Kankakee Community College (KCC) is a public community college in Kankakee, Illinois. The main campus is located on the southern border of the city of Kankakee and spans 178 acre along the banks of the Kankakee River. KCC is accredited by the Commission on Institutions of Higher Education of the North Central Association of Colleges. The college was founded in 1966. Its president is Michael Boyd.
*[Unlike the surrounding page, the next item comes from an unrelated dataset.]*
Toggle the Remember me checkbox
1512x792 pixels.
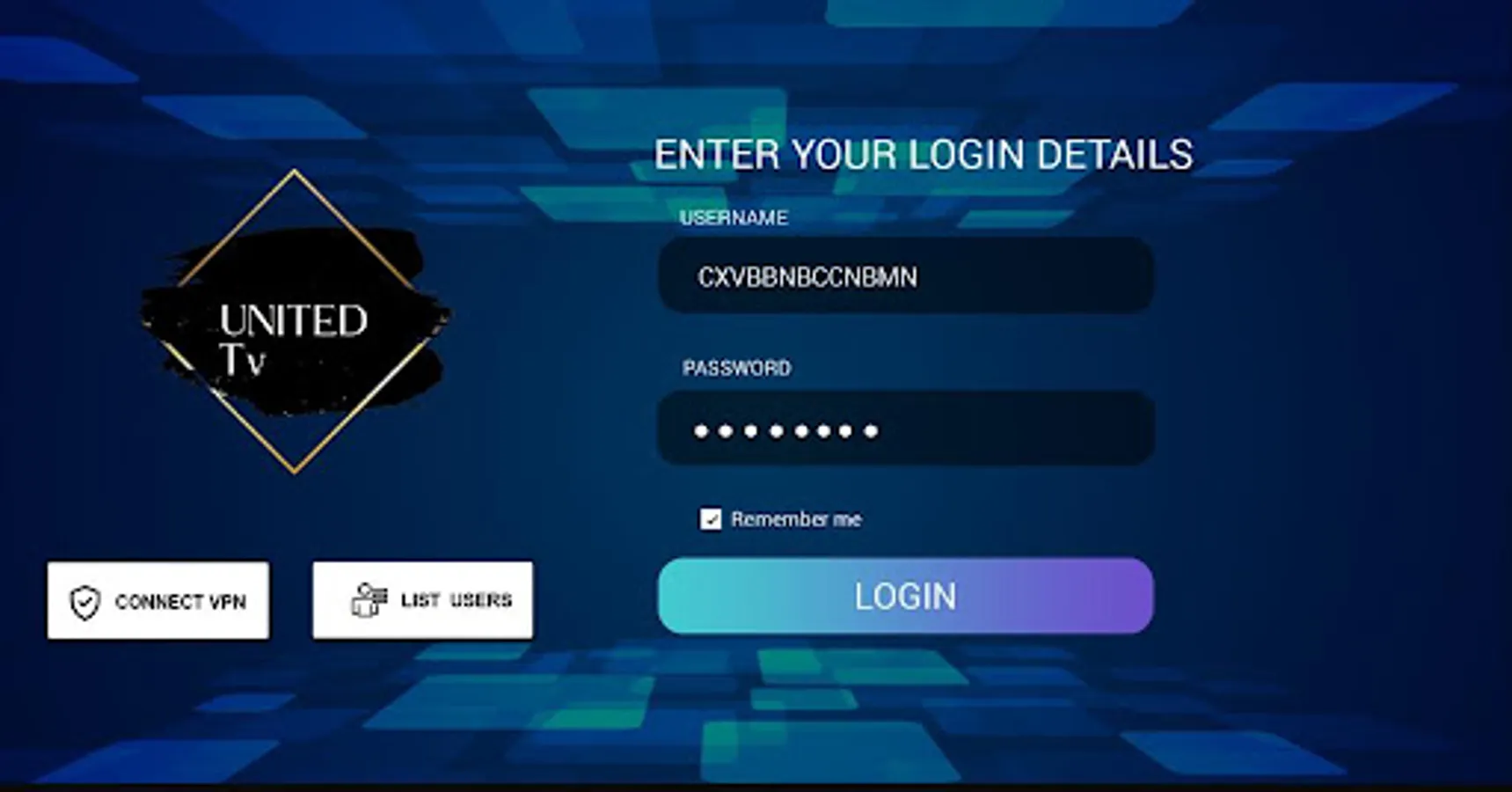coord(711,519)
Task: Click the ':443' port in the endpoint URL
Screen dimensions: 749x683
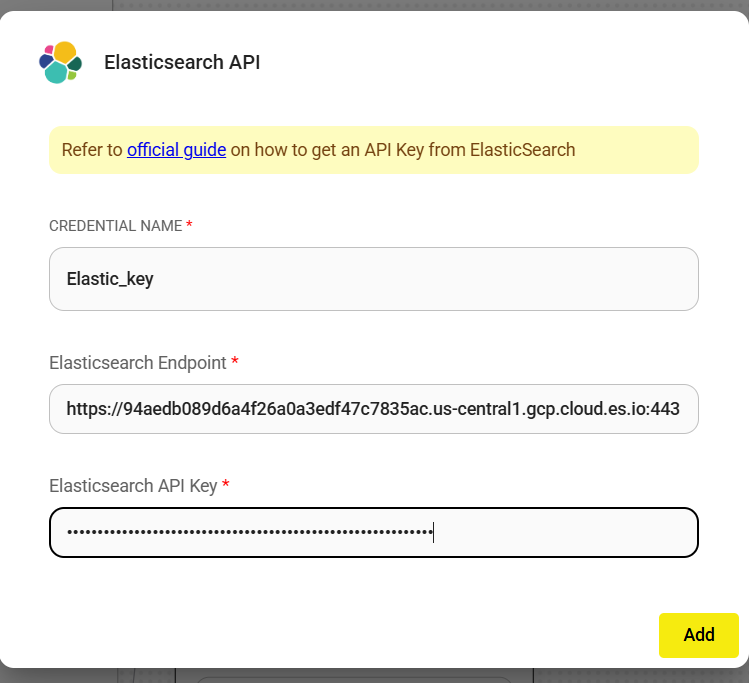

The college offered its first classes in September 1968. Since that date, it has served as an educational, vocational, and recreational center for residents of Community College District 520, an area encompassing all or part of Kankakee, Iroquois, Ford, Grundy, Livingston, and Will counties. The school serves a population of approximately 150,000.

== Leadership ==

=== Presidents ===

| # | Name | Term |
|---|---|---|
| 1 | Robert Zimmer | 1967–1969 |
| 2 | John Samlin | 1969–1976 |
| 3 | Lilburn H. Horton Jr. | 1977–87 |
| 4 | Larry Huffman | 1987–2001 |
| 5 | Jerry Weber | 2001–2009 |
| 6 | John Avendano | 2009–2019 |
| 7 | Michael Boyd | 2019–present |

==Notable alumni==
- Michael Clarke Duncan (1957–2012), Oscar-nominated actor (Green Mile, Whole Nine Yards, Scorpion King); KCC student and basketball player from 1979 to 1981
- Charles Pangle (1941–2015), Illinois state representative
- Tom Prince, catcher for five Major League Baseball teams
- LaMont "ShowBoat" Robinson (born 1961) Played oversea Denmark (1886–87) USBL (1988) Meadowlark Lemon Harlem-All-Star (1988–1995) Harlem Globetotters and Washington Generals Tour (1989) Harlem Road Kings (1995–2010) Harlem Clowns (2010-Present) KCC student and basketball player (1981–82) Central State Univ (1986) Founder of the Rhythm & Blues Hall of Fame.